BEGIN Given entries

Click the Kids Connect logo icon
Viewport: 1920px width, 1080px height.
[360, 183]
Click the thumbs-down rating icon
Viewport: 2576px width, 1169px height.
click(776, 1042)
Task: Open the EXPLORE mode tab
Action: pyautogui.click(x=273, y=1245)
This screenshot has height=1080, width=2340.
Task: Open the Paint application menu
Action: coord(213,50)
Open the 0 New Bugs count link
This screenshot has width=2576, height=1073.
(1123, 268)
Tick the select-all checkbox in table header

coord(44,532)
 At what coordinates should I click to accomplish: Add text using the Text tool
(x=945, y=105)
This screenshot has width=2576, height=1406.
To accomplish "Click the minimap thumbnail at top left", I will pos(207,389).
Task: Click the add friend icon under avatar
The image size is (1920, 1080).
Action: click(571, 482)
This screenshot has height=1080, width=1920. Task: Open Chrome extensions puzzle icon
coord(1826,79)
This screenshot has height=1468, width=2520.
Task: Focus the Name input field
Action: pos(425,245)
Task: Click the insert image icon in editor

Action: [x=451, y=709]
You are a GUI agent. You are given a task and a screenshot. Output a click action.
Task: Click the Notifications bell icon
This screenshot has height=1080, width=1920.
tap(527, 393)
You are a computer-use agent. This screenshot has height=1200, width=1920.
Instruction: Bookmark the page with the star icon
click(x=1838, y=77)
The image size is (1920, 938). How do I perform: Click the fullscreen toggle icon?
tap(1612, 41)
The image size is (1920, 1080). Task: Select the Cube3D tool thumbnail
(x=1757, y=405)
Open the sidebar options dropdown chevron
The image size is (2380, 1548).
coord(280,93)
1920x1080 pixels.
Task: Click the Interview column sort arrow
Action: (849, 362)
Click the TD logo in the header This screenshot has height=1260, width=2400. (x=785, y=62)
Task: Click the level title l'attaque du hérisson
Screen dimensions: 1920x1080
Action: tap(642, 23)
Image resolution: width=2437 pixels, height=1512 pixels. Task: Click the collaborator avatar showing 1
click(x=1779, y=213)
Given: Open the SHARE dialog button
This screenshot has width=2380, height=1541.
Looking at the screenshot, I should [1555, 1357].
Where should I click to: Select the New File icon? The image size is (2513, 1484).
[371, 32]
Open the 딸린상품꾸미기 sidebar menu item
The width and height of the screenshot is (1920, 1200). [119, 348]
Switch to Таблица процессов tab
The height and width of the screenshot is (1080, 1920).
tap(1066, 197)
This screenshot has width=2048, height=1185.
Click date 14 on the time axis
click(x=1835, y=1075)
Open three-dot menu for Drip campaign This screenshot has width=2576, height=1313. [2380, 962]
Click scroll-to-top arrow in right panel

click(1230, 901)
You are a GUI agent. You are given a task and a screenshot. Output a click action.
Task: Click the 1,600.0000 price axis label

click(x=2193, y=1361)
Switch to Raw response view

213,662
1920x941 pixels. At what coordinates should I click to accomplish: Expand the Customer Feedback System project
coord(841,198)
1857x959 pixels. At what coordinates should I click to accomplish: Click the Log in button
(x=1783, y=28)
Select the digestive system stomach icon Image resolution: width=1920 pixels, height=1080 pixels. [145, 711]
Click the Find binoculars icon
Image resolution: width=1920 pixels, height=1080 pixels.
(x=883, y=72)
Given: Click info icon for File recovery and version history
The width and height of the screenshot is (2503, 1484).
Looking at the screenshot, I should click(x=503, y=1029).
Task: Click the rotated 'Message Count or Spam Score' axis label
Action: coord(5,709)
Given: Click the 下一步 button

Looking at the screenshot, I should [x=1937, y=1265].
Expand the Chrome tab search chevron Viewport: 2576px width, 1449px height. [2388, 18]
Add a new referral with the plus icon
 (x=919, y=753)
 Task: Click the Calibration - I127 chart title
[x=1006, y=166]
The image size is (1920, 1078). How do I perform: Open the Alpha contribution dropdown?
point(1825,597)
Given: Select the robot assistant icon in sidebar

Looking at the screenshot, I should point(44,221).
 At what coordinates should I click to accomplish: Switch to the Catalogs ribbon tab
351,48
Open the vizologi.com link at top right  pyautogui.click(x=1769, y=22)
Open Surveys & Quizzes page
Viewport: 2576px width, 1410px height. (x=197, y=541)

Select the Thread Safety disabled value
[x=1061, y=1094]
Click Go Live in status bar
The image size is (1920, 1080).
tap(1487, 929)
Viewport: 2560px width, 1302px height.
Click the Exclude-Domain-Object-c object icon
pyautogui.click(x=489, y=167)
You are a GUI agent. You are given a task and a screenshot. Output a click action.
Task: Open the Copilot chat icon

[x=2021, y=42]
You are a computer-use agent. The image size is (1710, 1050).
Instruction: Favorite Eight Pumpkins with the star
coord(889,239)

END Given entries

The answer must be every line of the data that holds the word "computer".

You are a computer-use agent. This screenshot has height=1200, width=1920.
You are a computer-use agent. The image size is (1710, 1050).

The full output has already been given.